Deze aanpak is nodig omdat er een individuele beoordeling moet plaatsvinden naar aanleiding
van de rechterlijke uitspraak van 1 maart 2024. Hierover is uw Kamer bij brief van
17 mei 20243 geïnformeerd.
Het escalatiemodel
− De eerste trede is het opleggen van een toezichtmaatregel dat gepaard gaat met een
tweemaal daagse inhuisregistratie. Dit is belangrijk omdat de aanvrager zo steeds
voor de IND beschikbaar is voor de geprioriteerde afhandeling.
− De tweede trede is plaatsing op de verscherpt toezicht locatie (vtl). Op de vtl is
sprake van een intensief programma in een afgeschermde, prikkelarme omgeving gericht
op gedragsverandering.
− De derde trede is het opleggen van een vrijheidsbeperkende maatregel. Dit betreft
een zogeheten artikel-56-maatregel, waarbij wordt beoordeeld of plaatsing op een procesbeschikbaarheidslocatie
(pbl) dan wel plaatsing in de handhavings- en toezichtslocatie (htl) opportuun is.
Zoals bekend is in 2024 een pbl in Ter Apel tijdelijk geopend geweest. De rechtbank
heeft aangegeven dat vrijheidsbeperking bij opvang van asielzoekers bij voorbaat niet
uitgesloten is. Echter de vrijheidsbeperking die zo groot is als deze moet wel individueel
getoetst worden. Om die reden worden op dit moment de randvoorwaarden voor plaatsing
op een pbl in kaart gebracht om te deze escalatie zo snel mogelijk in te voeren.
− De vierde trede is het in bewaring stellen van de asielzoeker in een detentiecentrum
(vrijheidsontneming). Indien sprake is van strafrechtelijke detentie verblijft de
vreemdeling in een penitentiaire inrichting.
Moties en toezeggingen
a. Moties pbl/toezegging voortgang realisatie pbl
Tijdens het debat over de opvang in Ter Apel hebben leden van de VVD een tweetal moties
ingediend van gelijke strekking.

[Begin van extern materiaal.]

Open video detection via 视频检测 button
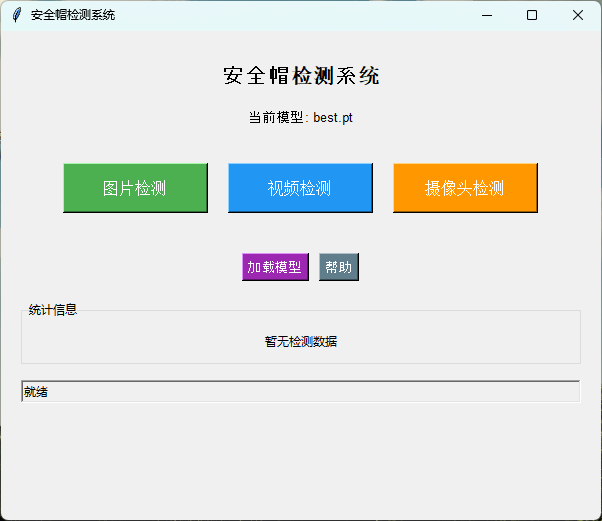coord(300,188)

In de eerste motie wordt opgeroepen asielzoekers
die overlast veroorzaken van straat te halen en in een pbl te plaatsen, door middel
van het opleggen van een vrijheidsbeperkende maatregel (Kamerstuk 19 637, nr. 3378). In de tweede motie wordt de regering verzocht zo snel mogelijk een juridische of
praktische oplossing te vinden om de pbl in Ter Apel te heropenen (Kamerstuk 19 637, nr. 3221). Zoals aangegeven ben ik positief om uitvoering te geven aan deze moties, waarbij
de pbl versneld wordt toegevoegd aan de pba.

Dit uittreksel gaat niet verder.